Project G20: Making it Stick With APR’s Wing and Splitter



So, was it all worth it? In a word: abso-frickin-lutely. Before this race, we’d never driven an aero-improved car in wheel to wheel action, and the difference is absolutely amazing. Pass on the outside through Turn 9 at Willow Springs? Why not? Divebomb that Miata and stick him between you and the competition? Yep. Drift around the oval at Auto Club? Dai would be sad.

The difference in our confidence in the car’s ability to stick is amazing. I never realized it before, but driving the car with no aero improvements was a case study of constant tension: at any time, that car was going to kick back at you, step out, lock up, or all three at once. Now, it’s smooth sailing all the way through. As stated, passing lower classed cars was once a maddening experience, but now it barely warrants a second thought: just stick the car wherever it’ll fit and trust that the superior MPTCC power to weight ratio will rocket you down the next straight ahead of them.

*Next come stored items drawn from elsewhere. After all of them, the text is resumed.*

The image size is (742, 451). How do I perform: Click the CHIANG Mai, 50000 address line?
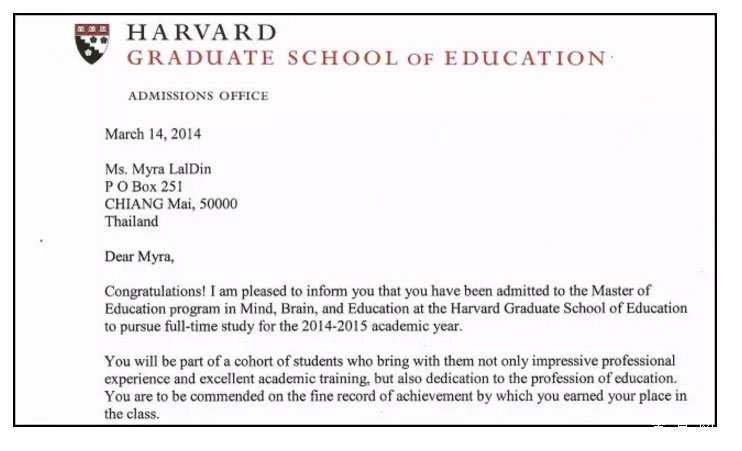pos(171,204)
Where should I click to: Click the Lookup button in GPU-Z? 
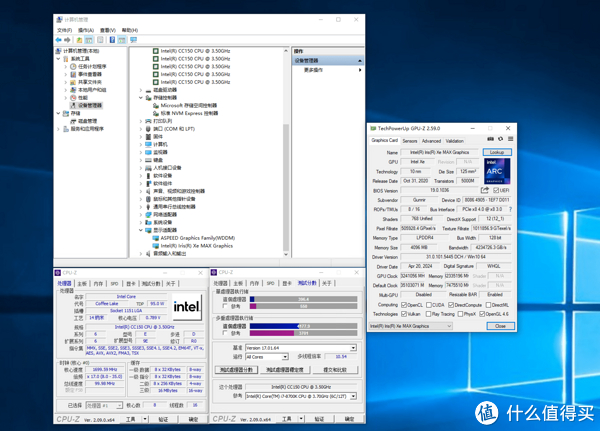(x=497, y=152)
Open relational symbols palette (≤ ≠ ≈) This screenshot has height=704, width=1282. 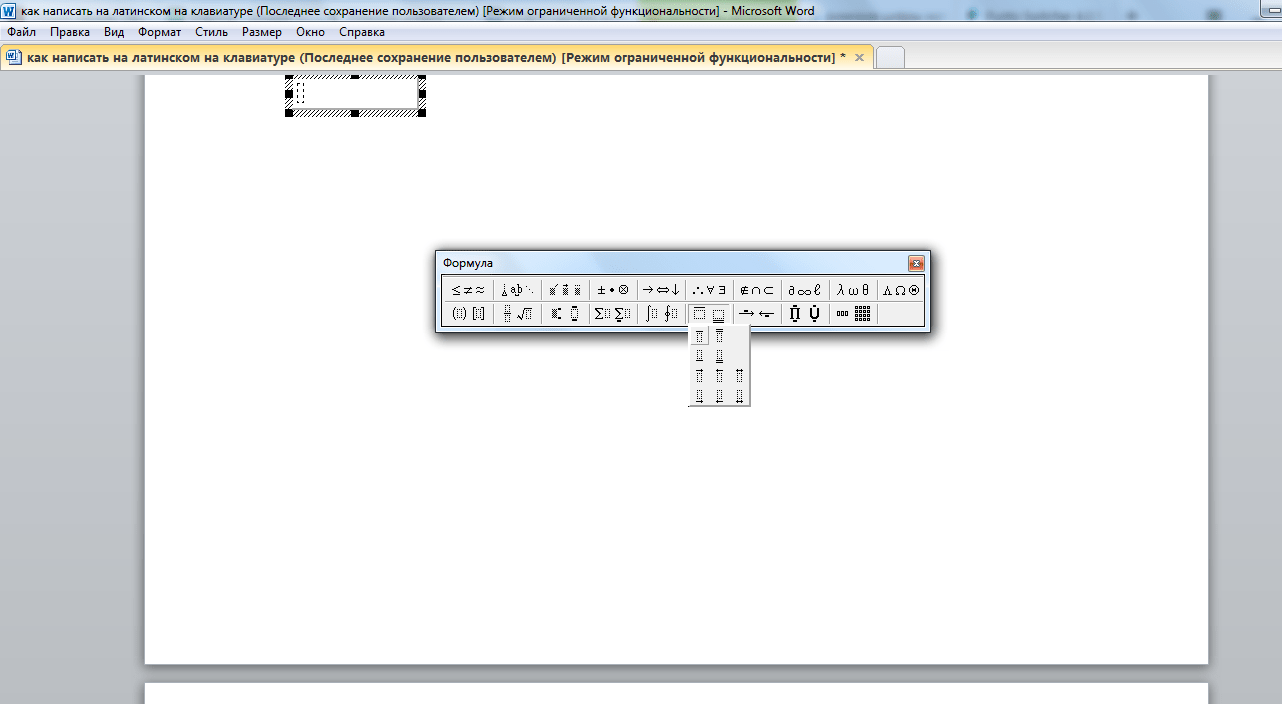(467, 290)
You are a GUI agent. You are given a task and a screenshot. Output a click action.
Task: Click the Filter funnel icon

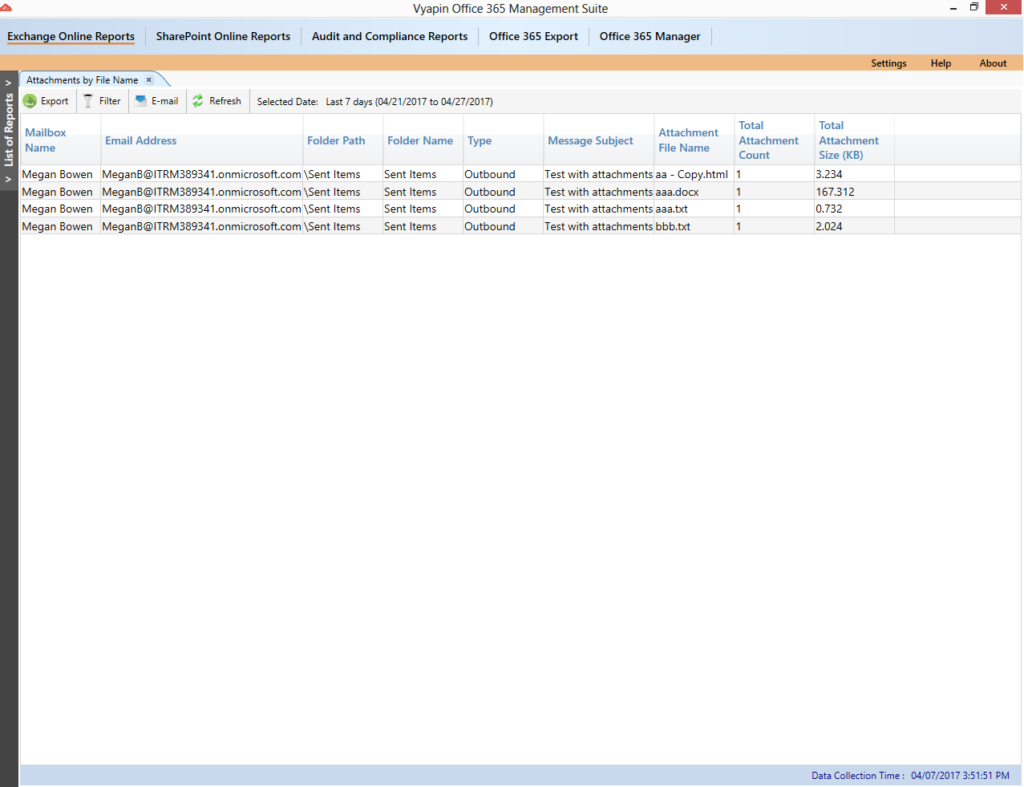click(88, 101)
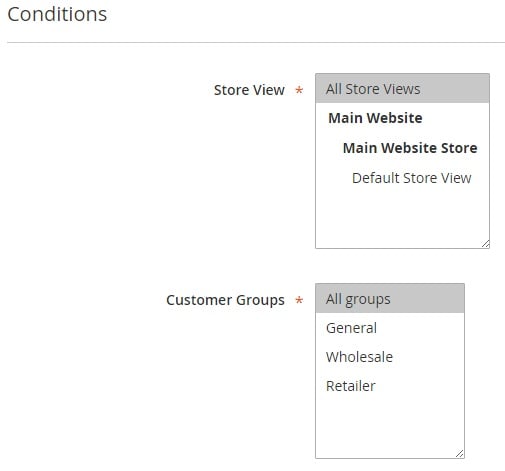
Task: Click the Main Website Store group heading
Action: pyautogui.click(x=410, y=148)

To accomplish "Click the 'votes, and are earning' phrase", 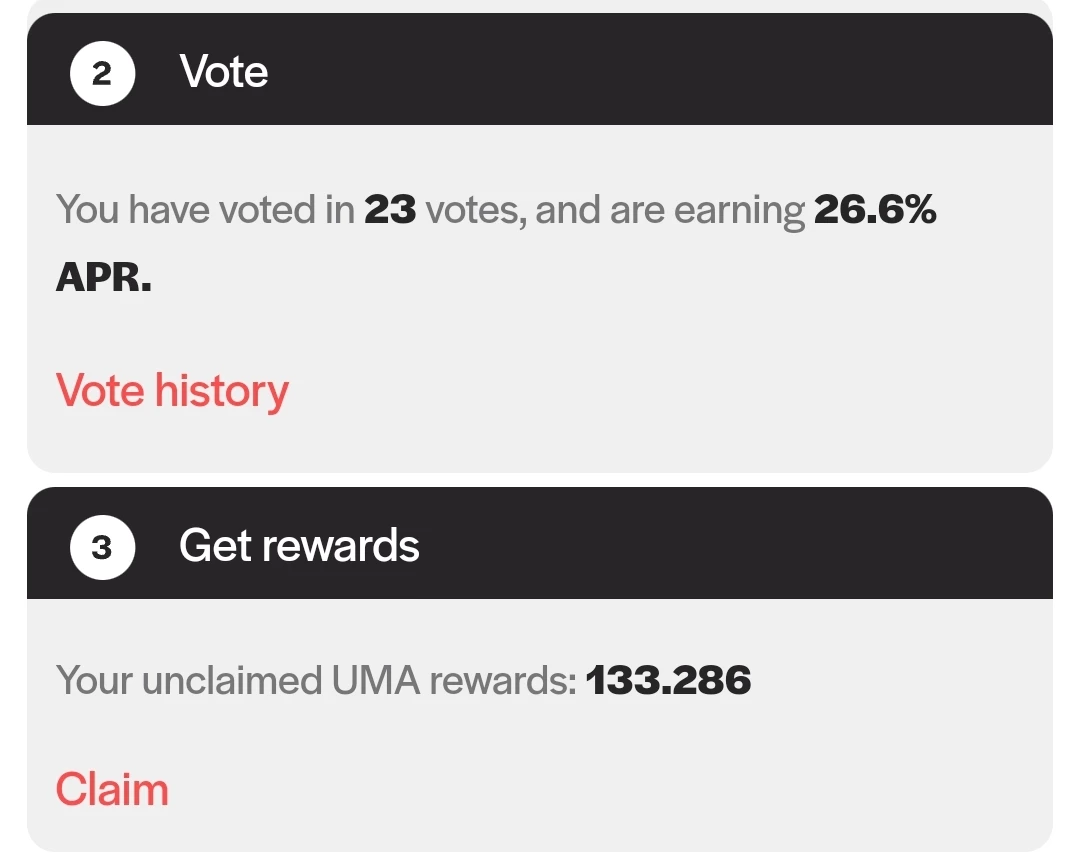I will tap(615, 210).
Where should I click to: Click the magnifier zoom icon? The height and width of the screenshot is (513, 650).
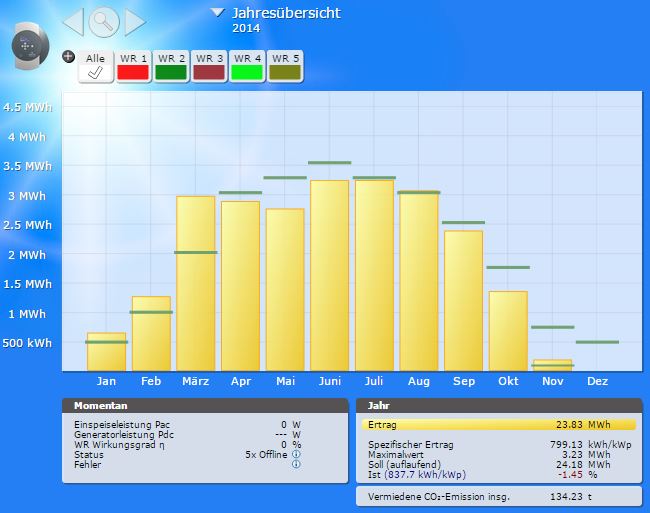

Quantitatively, our aero improvements were worth about a 1.5-2 seconds a lap, but this was before we discovered that our GT-250 worked better on our car sans gurney flap. After removing the gurney flap, we found we were able to balance the car out better in the higher speed corners like Willow Spring’s turn 9 or Auto Club’s turn 14-16 complex, resulting in improved exit speed. This improvement would’ve been validated at Auto Club in March, but that event was rained out and we weren’t able to collect new lap times.



Overall, if you’re on the fence about whether or not to add a splitter and rear wing to your car, get off of it: this is one of the best mods we’ve done to our car (well, the turbo was nice too). The difference in confidence and absolute grip at speed have made a world of difference. I suppose that sort of justifies the ugliness that is a modern F1 car. Sort of.